Bäcker Johannes Scholze war ein wenig erstaunt, als er 2003 einen Brief von der russischen Botschaft in Berlin erhielt. Darin wurde er gebeten, Stollenproben einzuschicken. Wofür genau, das wurde aus den Zeilen nicht klar. Aber Scholze tat es. Wie andere Dresdner Bäcker auch, die das Schreiben bekommen hatten.

Stellen wir uns nur einmal vor, was danach geschah: Ein mächtiger Mann (vielleicht gemeinsam mit seiner Noch-Ehefrau) sitzt in Moskau bei Kaffee oder Tee. Gerade hat er sich noch mit dem Irakkrieg beschäftigt, wir schreiben schließlich das Jahr 2003. Aber nun isst er Gebäck, er probiert davon. Er nimmt einen Happen, schüttelt den Kopf und nimmt den nächsten. Bis er "Mmh" macht, das Procedere beendet ist und die eigentliche Mission beginnen kann. "Mmmh", das seufzte er wohl beim Stollen von Johannes Scholze.

Als vor zehn Jahren der große schwarze Wagen mit Diplomatenkennzeichen vor dessen Laden auf der Wurzener Straße in Dresden-Pieschen hielt, dachte Scholze zunächst nicht an sein Stollenpaket, das er der Botschaft geschickt hatte.

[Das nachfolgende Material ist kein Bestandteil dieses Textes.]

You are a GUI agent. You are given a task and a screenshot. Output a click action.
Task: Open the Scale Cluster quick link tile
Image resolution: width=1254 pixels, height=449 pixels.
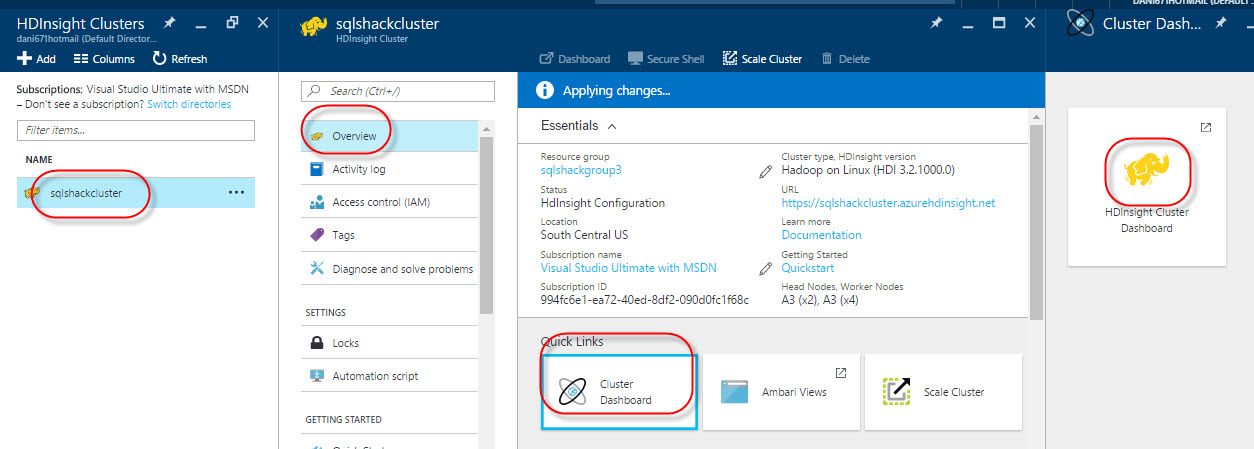point(943,392)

Drei Männer stiegen aus, kamen in die Bäckerei und sagten: "Es gibt in Moskau einen Mann, der mehrere Jahre lang in Dresden gelebt hat. Und er hat einen Wunsch." Ob er, Scholze, seinen Stollen auch in Moskau backen wolle?

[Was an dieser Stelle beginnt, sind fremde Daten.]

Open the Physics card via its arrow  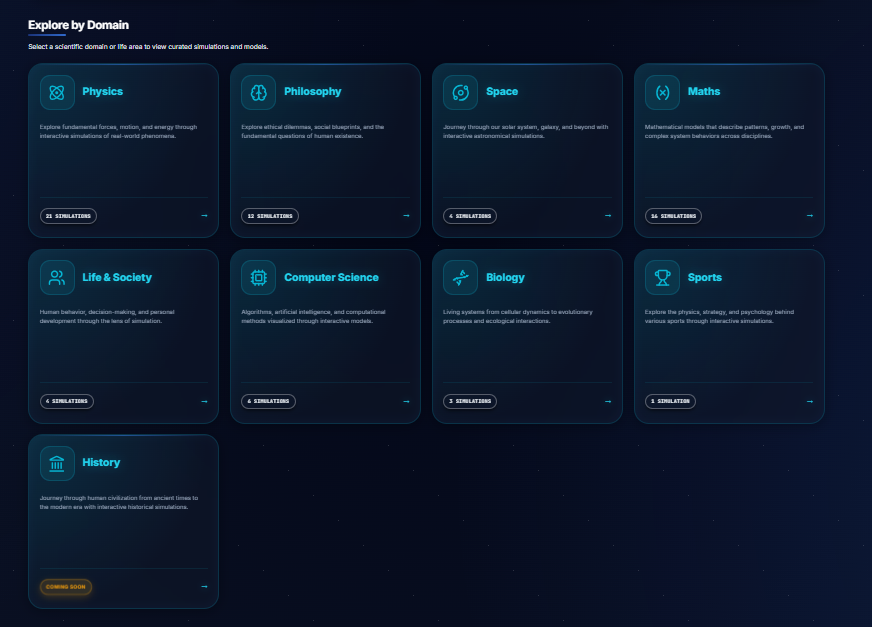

Scholze war also der Auserwählte. Man hatte ihn, das erfuhr er nun, auch schon überprüft, als gelte es, ihn für einen Geheimdienstposten zu rekrutieren. "Die wussten schon vor unserem Gespräch mehr über mich als ich selbst", sagt der Bäcker – und meint seine drei Besucher von damals. Hätte er den Sicherheitscheck, dessen Kriterien man nur erahnen kann, nicht bestanden – es wäre wohl der zweitbeste Stollen gewesen, den Putin künftig serviert bekommen hätte. Aber Scholze hat bestanden. Vielleicht, vermutet er, auch deshalb, weil er Sorbe ist. Ein Jahr nach dem bizarren Besuch eröffnete Scholze also gemeinsam mit einem russischen Kompagnon seinen Zweigbetrieb in Moskau.